[TASK DETAILS]: For this exercise, copy exactly the lines below from the one with "The width and" through the one with "500x467 pixels." and leave out the pictures.

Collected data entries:
[Start of section]

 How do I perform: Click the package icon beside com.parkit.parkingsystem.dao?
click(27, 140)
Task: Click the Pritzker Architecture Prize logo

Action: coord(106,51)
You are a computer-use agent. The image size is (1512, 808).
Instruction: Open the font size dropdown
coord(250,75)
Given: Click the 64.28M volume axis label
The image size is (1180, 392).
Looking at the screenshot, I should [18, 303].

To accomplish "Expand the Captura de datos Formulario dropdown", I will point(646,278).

[End of section]
[Start of section]

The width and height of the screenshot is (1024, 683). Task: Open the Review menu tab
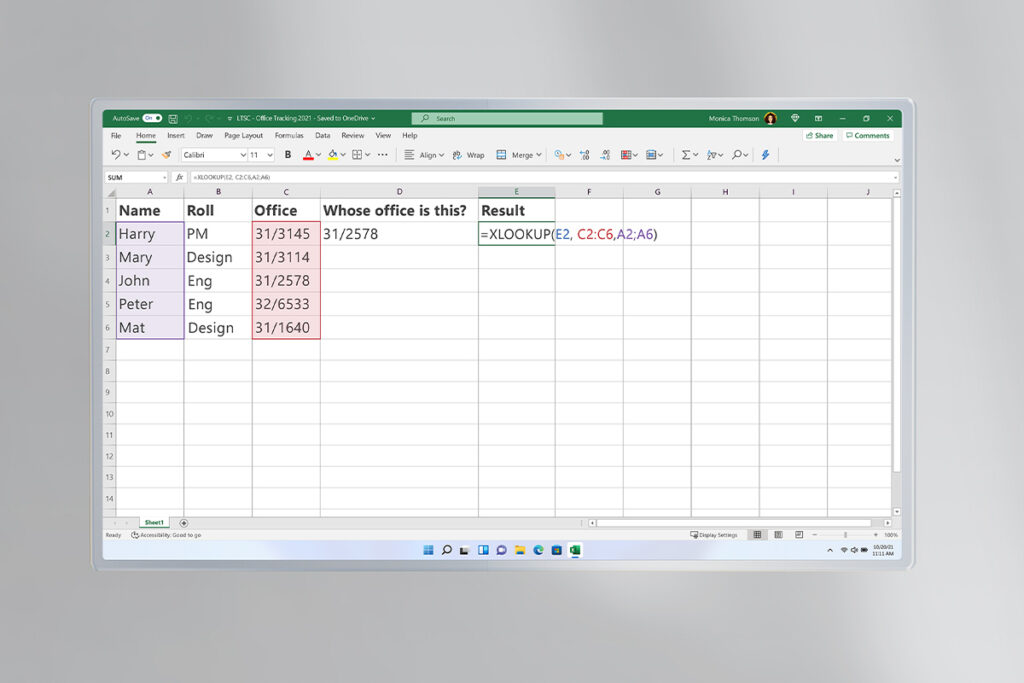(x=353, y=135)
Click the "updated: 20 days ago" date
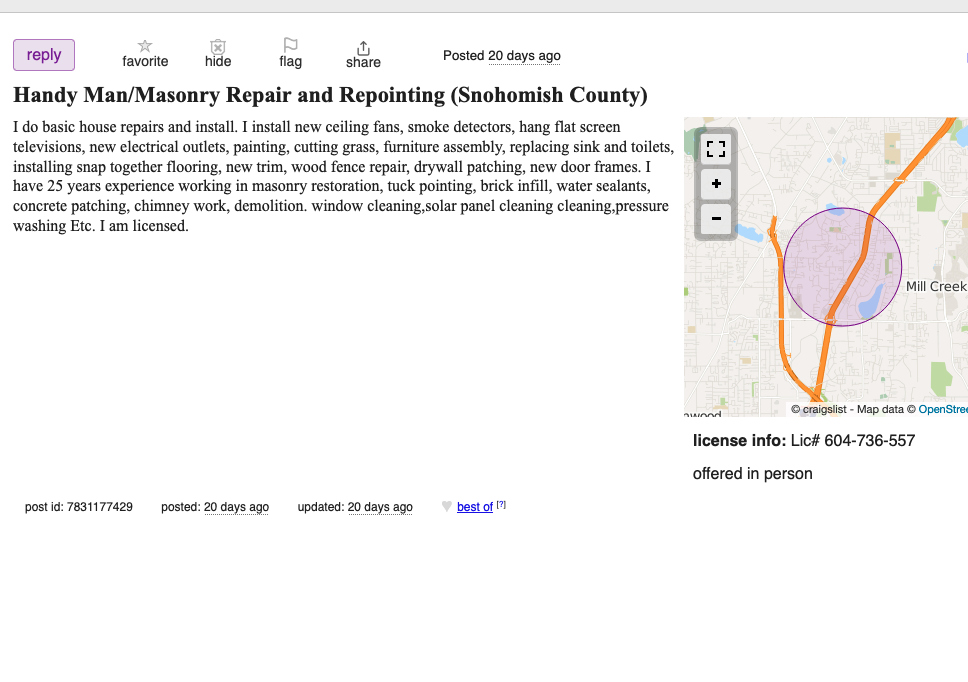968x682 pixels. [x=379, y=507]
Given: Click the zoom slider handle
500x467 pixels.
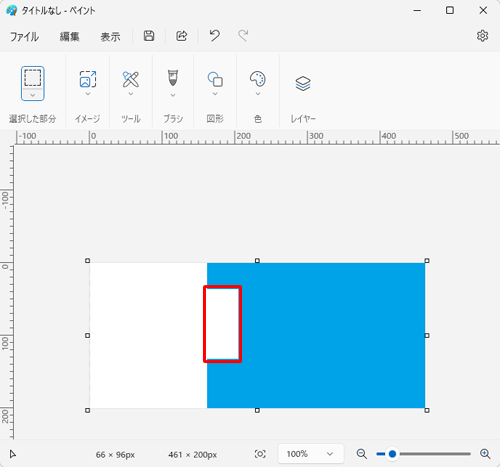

[End of section]

[SOLUTION FOR THIS PROBLEM]:
The width and height of the screenshot is (1024, 683). Task: Open the Review menu tab
(x=353, y=135)
Click the "updated: 20 days ago" date
968x682 pixels. [x=379, y=507]
Given: Click the zoom slider handle
500x467 pixels.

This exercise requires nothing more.